> For clean Markdown of any page, append .md to the page URL.
> For a complete documentation index, see https://docs.nvidia.com/nemo/curator/llms.txt.
> For full documentation content, see https://docs.nvidia.com/nemo/curator/llms-full.txt.

> How NeMo Curator's streaming architecture processes data in constant memory

# Streaming vs. Batch Processing

Different inference stages have different compute requirements. NeMo Curator uses Ray streaming to increase GPU utilization and processing speed compared to traditional batch-all-at-once approaches.

## Batch Mode vs. Streaming Mode

### Batch Mode

In batch mode, each stage processes the **entire dataset** before the next stage begins. Stages with different compute requirements (CPU-only tokenization, single-GPU classifiers, multi-GPU encoders) all run sequentially:

| Aspect                   | Batch Mode                                           |
| ------------------------ | ---------------------------------------------------- |
| **Execution**            | One stage at a time across the full dataset          |
| **Memory usage**         | Proportional to dataset size                         |
| **GPU utilization**      | Low — GPUs idle while CPU stages run, and vice versa |
| **Time to first output** | After the entire pipeline finishes                   |

### Streaming Mode

In streaming mode, data flows through the pipeline as discrete batches. Each stage processes its current batch and immediately passes it downstream, so **all stages run concurrently** on different batches:

| Aspect                   | Streaming Mode                                          |
| ------------------------ | ------------------------------------------------------- |
| **Execution**            | All stages active simultaneously on different batches   |
| **Memory usage**         | Constant (proportional to batch size, not dataset size) |
| **GPU utilization**      | High — stages with different hardware needs overlap     |
| **Time to first output** | After the first batch completes the pipeline            |

## Why Streaming Is Faster

Streaming with heterogeneous compute allows NeMo Curator to overlap stages that use different resources. For example, while a GPU inference stage processes batch N, a CPU tokenization stage can process batch N+1 simultaneously — neither blocks the other.

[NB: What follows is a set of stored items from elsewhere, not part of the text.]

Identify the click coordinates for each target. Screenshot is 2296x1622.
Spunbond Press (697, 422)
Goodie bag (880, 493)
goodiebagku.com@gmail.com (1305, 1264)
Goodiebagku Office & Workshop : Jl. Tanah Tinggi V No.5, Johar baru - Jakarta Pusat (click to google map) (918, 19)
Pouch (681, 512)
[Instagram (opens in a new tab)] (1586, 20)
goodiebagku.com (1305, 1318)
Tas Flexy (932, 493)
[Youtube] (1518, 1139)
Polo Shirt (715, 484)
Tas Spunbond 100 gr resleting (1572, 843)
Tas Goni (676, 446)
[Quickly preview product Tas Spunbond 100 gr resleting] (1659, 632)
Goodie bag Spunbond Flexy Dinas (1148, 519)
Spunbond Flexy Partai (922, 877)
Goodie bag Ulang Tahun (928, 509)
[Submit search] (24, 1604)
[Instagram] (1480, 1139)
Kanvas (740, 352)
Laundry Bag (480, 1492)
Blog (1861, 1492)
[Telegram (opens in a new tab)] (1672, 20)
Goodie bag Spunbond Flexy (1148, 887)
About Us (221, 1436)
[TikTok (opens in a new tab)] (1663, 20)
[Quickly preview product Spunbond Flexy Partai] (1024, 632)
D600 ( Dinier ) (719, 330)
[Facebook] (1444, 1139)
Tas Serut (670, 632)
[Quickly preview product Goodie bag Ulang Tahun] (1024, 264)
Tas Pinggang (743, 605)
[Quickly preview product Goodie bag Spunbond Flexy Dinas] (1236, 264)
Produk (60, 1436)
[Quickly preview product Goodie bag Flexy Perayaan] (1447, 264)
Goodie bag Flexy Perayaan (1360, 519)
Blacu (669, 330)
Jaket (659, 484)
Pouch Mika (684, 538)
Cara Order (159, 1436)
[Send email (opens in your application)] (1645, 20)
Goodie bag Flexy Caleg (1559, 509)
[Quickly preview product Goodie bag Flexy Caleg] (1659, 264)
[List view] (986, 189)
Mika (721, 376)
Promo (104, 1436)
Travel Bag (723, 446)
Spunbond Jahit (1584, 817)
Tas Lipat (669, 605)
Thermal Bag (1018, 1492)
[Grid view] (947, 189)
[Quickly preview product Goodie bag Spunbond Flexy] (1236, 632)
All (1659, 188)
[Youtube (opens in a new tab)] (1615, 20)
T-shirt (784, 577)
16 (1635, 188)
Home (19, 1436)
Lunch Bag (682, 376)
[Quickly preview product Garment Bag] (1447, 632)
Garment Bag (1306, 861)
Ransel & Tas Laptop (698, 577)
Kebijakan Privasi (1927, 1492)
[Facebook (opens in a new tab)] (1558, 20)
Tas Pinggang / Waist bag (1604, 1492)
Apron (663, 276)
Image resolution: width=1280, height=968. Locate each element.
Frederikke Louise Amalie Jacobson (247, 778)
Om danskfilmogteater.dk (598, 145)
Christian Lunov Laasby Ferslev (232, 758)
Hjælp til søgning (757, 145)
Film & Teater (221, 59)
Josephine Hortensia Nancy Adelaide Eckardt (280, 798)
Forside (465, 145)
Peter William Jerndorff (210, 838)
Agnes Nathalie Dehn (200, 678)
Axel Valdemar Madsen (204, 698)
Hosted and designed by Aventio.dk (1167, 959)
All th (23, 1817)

This overlap improves throughput in pipelines that mix CPU and GPU work, because both happen in parallel rather than taking turns.

Combined with auto-balancing, streaming enables Curator to rearrange resources so that GPU stage workers are **kept busy over 99% of the time** after an initial warm-up period.

## Heterogeneous Executors

NeMo Curator supports streaming with multiple executors — Cosmos Xenna, Ray Data, and others — each optimized for different workload patterns. The executor handles scheduling, backpressure, and resource allocation so that streaming "just works" regardless of how many stages your pipeline has.

## Configuring Batch Size

Batch size controls the trade-off between memory usage and throughput:

```python
from nemo_curator.stages.resources import Resources

# Configure batch size on a stage
word_count_stage = WordCountStage().with_(batch_size=128)
```

* **Smaller batches**: Lower memory usage per batch. Ray may handle smaller batches more efficiently in some workloads.
* **Larger batches**: More in-memory data per batch, which can reduce I/O overhead but uses more memory.

## When Streaming Matters Most

* **Datasets exceed memory.** A 10 TB Common Crawl snapshot cannot fit in RAM, but it can be streamed in manageable chunks.
* **Pipeline stages have different hardware needs.** CPU-only and GPU stages overlap instead of taking turns.
* **You need early results.** Inspect output from the first batch while the rest of the dataset is still processing.